Honestly, reading sentences like, “The reason for the modern dilemma is that men have moved from uniformity of natural causes in an open system — open to reordering by God and man — into the uniformity of natural causes in a closed system” makes my head feels like it is about to explode (and some of the comments on Goodreads reassure me that others felt the same way). But it is good to stretch one’s brain sometimes, and I am glad for such masterfully written books because I do know people who think like this about these things, and it is good to know that Christianity not only stands up to scrutiny, but, as Schaeffer shows, it is the only reasonable answer to the many issues that he brings up. He and his wife hosted a lot of people, many of them students, in the 60s and 70s, and I am sure these kinds of things came up in their discussions.

I admit I am an intensely practical person, so when someone asks, “How do we know we are really here?” I am liable to think, “Maybe look in the mirror? Or pinch yourself. Hard.” This was written in 1972, well before The Matrix, but I guess some people really do wonder if reality is close to that kind of scenario.

It wasn’t until the fourth chapter, “The Epistemological Necessity: The Answer,” that the clouds began to clear. It’s the only chapter where I marked any quotes. Here are a couple:

The Bible teaches in two different ways: first, it teaches things in didactic statements, in verbalizations, in propositions…Second, the Bible teaches by showing how God works in the world that He Himself made. We should read the Bible for various reasons. It should be read for facts, and it should also be read devotionally. But reading the Bible every day of one’s life does something else — it gives one a different mentality…Do not minimize the fact that in reading the Bible we are living in a mentality which is the right one, opposed to the great wall of this other mentality which is forced upon us on every side — in education, in literature, in the arts, and in the mass media.

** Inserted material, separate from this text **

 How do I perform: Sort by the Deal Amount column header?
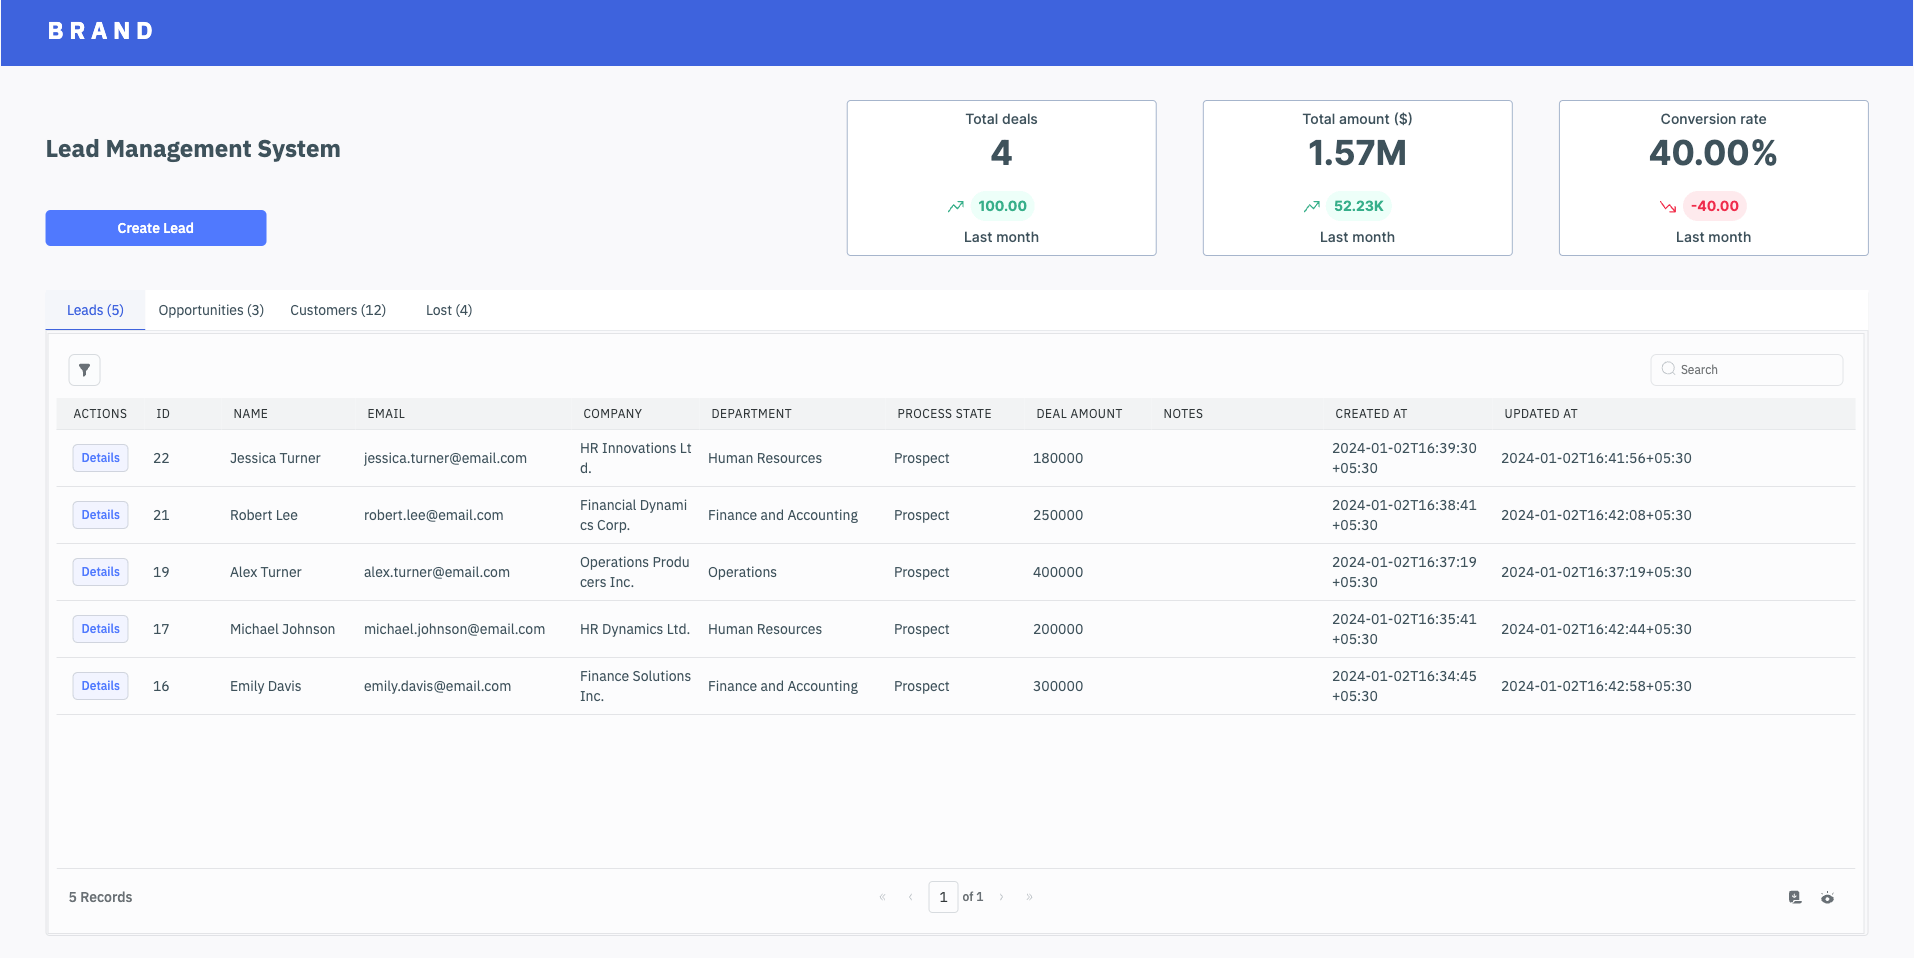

When I read the Bible, I find that when the infinite-personal God Himself works in history and in the cosmos, He works in a way which confirms what He has said about the external world (p. 78).

The strength of the Christian system — the acid test of it —  is that everything fits under the apex of the existent, infinite-personal God, and it is the only system in the world where this is true. No other system has an apex under which everything fits.That is why I am a Christian and no longer an agnostic. In all the other systems, something “sticks out,” something cannot be included; and it has to be mutilated or ignored. But without losing his own integrity, the Christian can see everything fitting into place beneath the Christian apex of the existence of the infinite-personal God who is there (p. 81).

The Christian should be the man with the flaming imagination and the beauty of creation (p. 87).

I’ve had this book on my shelf for something like 30 years. I am thankful for the TBR Challenge, which encouraged me to scour my shelves for unread books and finally get to them. If you like philosophizing, this book is for you.

(This review will also be linked to Semicolon‘s Saturday Review of Books.)